The universal dream?

Over the past few days I’ve noticed several instances where fandom has gone wrong. Times when fans (wilfully or otherwise) misinterpret their relationship with people they admire, when they seem to forget that these people are human beings, ultimately no different than they are themselves.

However, the most depressing instance came as ReVamp‘s recent short tour of South America was drawing to a close. ReVamp is fronted by Nightwish‘s Floor Jansen, a veteran metal vocalist who previously fronted Dutch symphonic metal legends After Forever. Having released their second album last year, ReVamp managed to make South American dates feasible – no mean feat in itself for a band that don’t sell a bazillion copies of their albums, and there was much delight among South American metal fans who don’t often get the chance to see some of the European acts play live.

A few hours ago, a clearly anxious Floor was moved to post the following to her Facebook page:

Dear fans,

After nightmares and many worried thoughts I decided to write this letter in reaction to the negative messages that are going around about me on the internet. Messages that hurt me very much because they’re either not true or they are based on the interpretation of a person with different expectations. I feel the need to explain myself to hopefully stop the negative reactions.

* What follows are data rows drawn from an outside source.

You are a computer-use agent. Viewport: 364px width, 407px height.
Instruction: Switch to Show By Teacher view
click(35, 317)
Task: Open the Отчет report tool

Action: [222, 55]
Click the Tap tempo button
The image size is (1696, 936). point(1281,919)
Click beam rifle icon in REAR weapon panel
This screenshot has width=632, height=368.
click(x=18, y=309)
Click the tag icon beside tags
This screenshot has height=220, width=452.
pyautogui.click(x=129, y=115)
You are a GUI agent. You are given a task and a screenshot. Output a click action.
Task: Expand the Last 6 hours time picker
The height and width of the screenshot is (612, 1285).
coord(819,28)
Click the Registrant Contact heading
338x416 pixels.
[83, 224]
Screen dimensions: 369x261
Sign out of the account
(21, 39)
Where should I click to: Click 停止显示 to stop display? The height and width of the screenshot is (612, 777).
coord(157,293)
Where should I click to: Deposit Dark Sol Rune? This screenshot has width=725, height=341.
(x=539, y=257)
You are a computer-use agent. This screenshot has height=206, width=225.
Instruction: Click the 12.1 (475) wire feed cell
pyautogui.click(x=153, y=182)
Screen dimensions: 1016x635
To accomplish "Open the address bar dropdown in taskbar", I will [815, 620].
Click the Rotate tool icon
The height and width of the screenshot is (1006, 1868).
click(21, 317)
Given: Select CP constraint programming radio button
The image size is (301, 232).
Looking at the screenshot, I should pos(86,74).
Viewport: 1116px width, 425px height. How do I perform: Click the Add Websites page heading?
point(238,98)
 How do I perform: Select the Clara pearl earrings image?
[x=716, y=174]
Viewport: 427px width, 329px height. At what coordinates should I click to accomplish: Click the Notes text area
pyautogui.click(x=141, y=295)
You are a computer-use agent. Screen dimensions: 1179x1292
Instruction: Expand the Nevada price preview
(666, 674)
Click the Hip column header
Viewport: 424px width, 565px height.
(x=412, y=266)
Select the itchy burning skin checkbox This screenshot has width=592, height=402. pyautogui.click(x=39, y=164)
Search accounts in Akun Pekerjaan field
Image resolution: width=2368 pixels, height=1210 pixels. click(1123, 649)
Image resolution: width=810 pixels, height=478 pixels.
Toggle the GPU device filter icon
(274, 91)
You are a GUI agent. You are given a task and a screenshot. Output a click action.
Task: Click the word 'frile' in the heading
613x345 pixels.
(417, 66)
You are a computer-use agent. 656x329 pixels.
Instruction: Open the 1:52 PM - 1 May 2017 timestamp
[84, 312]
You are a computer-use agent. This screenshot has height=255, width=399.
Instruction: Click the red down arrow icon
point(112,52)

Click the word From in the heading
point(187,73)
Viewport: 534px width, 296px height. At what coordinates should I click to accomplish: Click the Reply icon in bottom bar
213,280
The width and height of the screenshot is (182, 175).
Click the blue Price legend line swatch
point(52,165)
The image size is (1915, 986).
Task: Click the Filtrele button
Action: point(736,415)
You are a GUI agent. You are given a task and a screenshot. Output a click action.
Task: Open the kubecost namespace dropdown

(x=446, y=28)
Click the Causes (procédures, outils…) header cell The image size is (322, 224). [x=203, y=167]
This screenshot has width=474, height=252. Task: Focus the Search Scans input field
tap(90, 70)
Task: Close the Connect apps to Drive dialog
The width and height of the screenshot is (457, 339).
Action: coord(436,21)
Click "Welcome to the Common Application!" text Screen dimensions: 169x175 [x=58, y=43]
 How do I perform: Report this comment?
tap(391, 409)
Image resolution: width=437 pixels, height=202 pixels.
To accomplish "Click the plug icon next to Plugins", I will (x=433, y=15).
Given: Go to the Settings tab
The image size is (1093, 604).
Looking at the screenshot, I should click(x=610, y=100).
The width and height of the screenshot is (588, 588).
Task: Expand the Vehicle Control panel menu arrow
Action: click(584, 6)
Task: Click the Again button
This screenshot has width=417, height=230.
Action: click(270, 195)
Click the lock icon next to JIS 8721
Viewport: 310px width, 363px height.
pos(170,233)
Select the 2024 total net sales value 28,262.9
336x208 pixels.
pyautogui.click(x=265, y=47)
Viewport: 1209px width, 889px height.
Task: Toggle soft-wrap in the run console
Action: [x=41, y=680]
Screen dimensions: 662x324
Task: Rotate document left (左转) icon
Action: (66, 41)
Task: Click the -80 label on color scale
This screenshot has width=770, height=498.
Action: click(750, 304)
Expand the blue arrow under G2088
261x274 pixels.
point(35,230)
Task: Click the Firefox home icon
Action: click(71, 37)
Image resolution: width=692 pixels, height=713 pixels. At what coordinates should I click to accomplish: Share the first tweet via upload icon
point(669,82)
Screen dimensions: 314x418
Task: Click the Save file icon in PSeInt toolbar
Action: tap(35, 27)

I am a humble person. Happy with what I am doing and grateful for all the support. When I have the opportunity to meet fans that support me, I always try to do so. However sometimes it’s not possible to meet, this is not because I don’t want to, but more
because time or energy doesn’t allow it. It’s nothing personal. Next to this, I must stress that my reason of being on tour is to play good shows! Meeting fans and taking pictures is an extra I would like to offer when time and energy allow it. It’s not something a fan can presume to have.

If I meet people and I ask not to touch me, this again is nothing personal. I don’t like it. Some people (in general) are more physical than others and I am not comfortable with touching strangers or being grabbed. There are dozens of people every day who want this and I try to politely tell people not to touch. It’s a personal boundary I ask people to respect. If you’re a fan you should be able to respect this.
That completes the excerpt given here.